Più recente – non che i titoli citati finora vengano da chissà quale lontanissimo passato – è Restiamo così quando ve ne andate di Cristò, edito quest’anno dalla giovane casa editrice Terrarossa. Protagonista e narratore è Francesco, quarantenne, musicista fallito che lavora in un supermarket e annacqua il disprezzo che prova per se stesso con un consumo costante di hashish. Restiamo così quando ve ne andate è la svolta nella sua vita, è un cambio di rotta, ma senza idealizzazioni né miracoli; Francesco è ben lungi dall’essere una persona perfetta, è piagato da quel difetto che si chiama umanità, e non è abbastanza forte da sapervi porre rimedio. Un romanzo aguzzo, in cui l’ottima costruzione dei personaggi si accompagna alla scelta di un punto di vista assai bizzarro, perfino inedito.

L’ultimo ballo di Charlot è il mio libro preferito di Fabio Stassi, uscito per Sellerio nel 2013. La trama, a volerla riassumere in due righe, è piuttosto semplice: Charlie Chaplin è anziano e arrugginito, e attende l’arrivo della Morte nella sua stanzetta, così come gli aveva predetto un’indovina decenni prima.

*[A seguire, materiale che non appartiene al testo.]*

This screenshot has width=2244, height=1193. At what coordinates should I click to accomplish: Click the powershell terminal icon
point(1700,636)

Con la Morte ha fatto un patto: un anno di vita in più per una risata. E, con gli intermezzi degli incontri tra l’attore e la grande mietitrice universale, ripercorriamo la vita del celebre attore e regista, giustamente ed evidentemente romanzata. Una lettura piena di bizzarrie, assurdità e cinema.

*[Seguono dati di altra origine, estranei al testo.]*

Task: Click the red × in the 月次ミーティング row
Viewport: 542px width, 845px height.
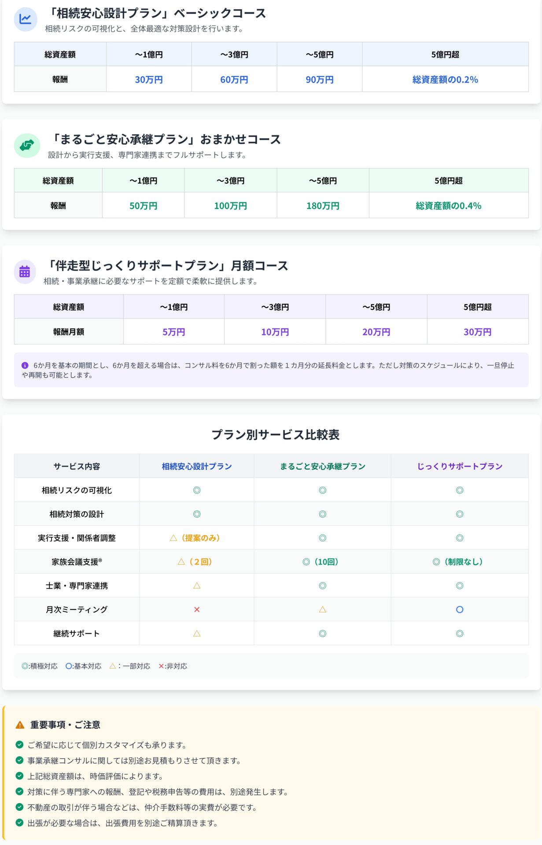Action: click(x=197, y=610)
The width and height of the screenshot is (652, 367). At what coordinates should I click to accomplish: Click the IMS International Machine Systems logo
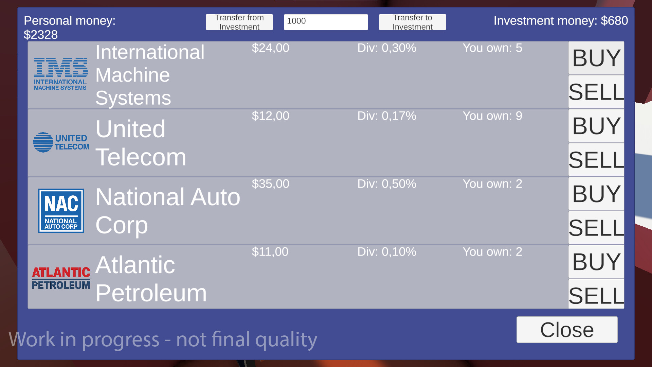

Lorenzo Mazzoni è l’ultimo scrittore che consiglio, e non riesco a decidere tra due titoli, Quando le chitarre facevano l’amore e Il muggito di Sarajevo, entrambi pubblicati da edizioni Spartaco, rispettivamente nel 2015 e nel 2017. Mazzoni è un giornalista, viaggia un sacco e mi sento di ipotizzare che la sua visione fortemente internazionale dipenda anche da questo. Quando le chitarre facevano l’amore è un romanzo assurdo, coloratissimo e corale. Siamo negli anni ‘60 e pare essere stato rintracciato un ex-gerarca nazista, uno dei peggiori, il braccio destro di Hitler. Svariati e improbabilissimi personaggi si mettono sulle sue tracce: sarebbe il santone di una comune hippie in Texas. Il muggito di Sarajevo è forse più cupo, un po’ meno corale ma ugualmente assurdo: anni ‘90, Sarajevo è devastata dalla guerra civile. Ci sono la musica di Barbara Streisand, il radicalismo islamico, un sacco di droghe, il punk e una mucca magica. Decidete voi quale titolo vi convinca maggiormente.